- **EXCERPT TO READ**

+ + + + +

It is preferable that a value of the predetermined quantity by which the fuel injection quantity is reduced is set according to a length of an introduction stopping period that ends at the time of starting the introduction of the purge air.
As a result, even if the stopping period of the purging operation is long and the concentration of the purge air is increased, the air-fuel ratio is controlled with accuracy.
It is also preferable that the value of the predetermined quantity by which the fuel injection quantity is reduced is set according to the quantity of the fed purge air.
As a result, it is possible to control the air-fuel ratio according to the quantity of the purge air and control the air-fuel ratio with accuracy.
It is preferable that the predetermined time for which the fuel injection quantity is reduced by the predetermined quantity is established to be equivalent to a delay in control using the air-fuel ratio feedback correction coefficient.
As a result, it is possible to completely correct the deviation of the air-fuel ratio from the target value caused by the delay in the correction using the air-fuel ratio feedback correction coefficient.

+ + + + +

- **EXTRACTED ENTRIES**
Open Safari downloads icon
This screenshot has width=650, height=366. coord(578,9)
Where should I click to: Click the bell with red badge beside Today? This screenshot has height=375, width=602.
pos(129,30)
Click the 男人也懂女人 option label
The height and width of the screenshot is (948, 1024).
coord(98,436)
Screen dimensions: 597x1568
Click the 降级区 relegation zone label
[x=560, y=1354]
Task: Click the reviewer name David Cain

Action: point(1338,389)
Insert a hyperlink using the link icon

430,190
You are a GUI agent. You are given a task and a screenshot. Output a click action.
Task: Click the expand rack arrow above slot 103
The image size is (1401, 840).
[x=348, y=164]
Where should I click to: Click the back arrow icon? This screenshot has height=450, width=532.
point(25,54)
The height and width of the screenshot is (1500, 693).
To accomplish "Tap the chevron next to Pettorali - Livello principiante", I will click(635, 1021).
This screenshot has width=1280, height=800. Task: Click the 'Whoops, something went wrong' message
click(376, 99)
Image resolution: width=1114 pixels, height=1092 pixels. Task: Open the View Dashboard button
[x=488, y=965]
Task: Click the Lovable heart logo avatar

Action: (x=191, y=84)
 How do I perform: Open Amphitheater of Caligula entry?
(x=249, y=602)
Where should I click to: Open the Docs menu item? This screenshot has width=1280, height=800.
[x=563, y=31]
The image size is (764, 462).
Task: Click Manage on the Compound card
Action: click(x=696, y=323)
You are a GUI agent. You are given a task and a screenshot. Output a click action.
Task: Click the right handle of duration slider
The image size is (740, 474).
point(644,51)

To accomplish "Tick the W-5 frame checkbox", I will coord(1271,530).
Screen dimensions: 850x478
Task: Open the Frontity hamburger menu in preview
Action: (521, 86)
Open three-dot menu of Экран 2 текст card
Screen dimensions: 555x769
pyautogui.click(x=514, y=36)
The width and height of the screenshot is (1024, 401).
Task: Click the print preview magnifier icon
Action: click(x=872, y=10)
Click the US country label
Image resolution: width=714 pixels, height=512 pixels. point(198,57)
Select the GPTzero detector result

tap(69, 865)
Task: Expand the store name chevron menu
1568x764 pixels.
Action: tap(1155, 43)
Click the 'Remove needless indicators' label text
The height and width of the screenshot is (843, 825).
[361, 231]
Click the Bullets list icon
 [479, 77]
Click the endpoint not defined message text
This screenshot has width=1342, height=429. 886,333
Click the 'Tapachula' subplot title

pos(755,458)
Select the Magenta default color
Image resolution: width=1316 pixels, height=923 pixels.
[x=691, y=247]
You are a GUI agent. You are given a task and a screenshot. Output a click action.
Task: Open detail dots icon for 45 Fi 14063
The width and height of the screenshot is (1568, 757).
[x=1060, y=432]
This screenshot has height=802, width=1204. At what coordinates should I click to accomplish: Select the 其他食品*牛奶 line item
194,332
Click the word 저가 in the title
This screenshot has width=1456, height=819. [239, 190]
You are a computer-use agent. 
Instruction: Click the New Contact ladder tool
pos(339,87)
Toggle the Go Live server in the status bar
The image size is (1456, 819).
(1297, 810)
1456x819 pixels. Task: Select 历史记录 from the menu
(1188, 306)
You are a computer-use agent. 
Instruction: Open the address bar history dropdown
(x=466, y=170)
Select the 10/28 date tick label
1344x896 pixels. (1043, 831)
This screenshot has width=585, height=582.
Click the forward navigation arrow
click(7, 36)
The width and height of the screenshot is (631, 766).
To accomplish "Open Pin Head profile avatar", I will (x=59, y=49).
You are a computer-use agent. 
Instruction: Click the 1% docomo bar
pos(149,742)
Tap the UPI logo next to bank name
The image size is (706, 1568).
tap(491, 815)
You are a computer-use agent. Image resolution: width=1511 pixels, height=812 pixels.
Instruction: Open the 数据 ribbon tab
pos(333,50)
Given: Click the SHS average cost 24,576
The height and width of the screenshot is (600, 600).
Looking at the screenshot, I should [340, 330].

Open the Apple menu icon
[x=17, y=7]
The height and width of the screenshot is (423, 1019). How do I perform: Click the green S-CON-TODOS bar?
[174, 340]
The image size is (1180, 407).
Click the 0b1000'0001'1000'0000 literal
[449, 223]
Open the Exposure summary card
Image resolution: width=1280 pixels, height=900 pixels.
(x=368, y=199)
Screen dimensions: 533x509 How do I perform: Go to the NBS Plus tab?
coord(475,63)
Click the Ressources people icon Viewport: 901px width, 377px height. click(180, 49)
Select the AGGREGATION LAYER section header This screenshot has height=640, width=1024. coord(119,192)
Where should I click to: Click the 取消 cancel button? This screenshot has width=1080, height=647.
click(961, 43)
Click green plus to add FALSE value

+ + + + +

- **GIVEN REQUEST 1**
In the fuel injection excerpt, what should the predetermined time for reducing the fuel injection quantity be set equal to?
- **GIVEN REQUEST 2**
Echo the fuel injection excerpt from "It is preferable that a" up to and including "controlled with accuracy.".
- **GIVEN REQUEST 3**
Decide whether each statement agrees with the fuel injection excerpt, and back each yes or no with the deciding words quoted from it:
(a) The predetermined quantity can be set according to how much purge air is fed.
(b) A long stopping period of the purging operation lowers the concentration of the purge air.
(c) The introduction stopping period ends when the introduction of the purge air begins.
The lines have nothing to do with what you are asked here.

- **WRITTEN RESPONSE 1**
A delay in control using the air-fuel ratio feedback correction coefficient.

- **WRITTEN RESPONSE 2**
It is preferable that a value of the predetermined quantity by which the fuel injection quantity is reduced is set according to a length of an introduction stopping period that ends at the time of starting the introduction of the purge air.
As a result, even if the stopping period of the purging operation is long and the concentration of the purge air is increased, the air-fuel ratio is controlled with accuracy.

- **WRITTEN RESPONSE 3**
(a) Yes: "is set according to the quantity of the fed purge air"
(b) No: "the concentration of the purge air is increased"
(c) Yes: "ends at the time of starting the introduction of the purge air"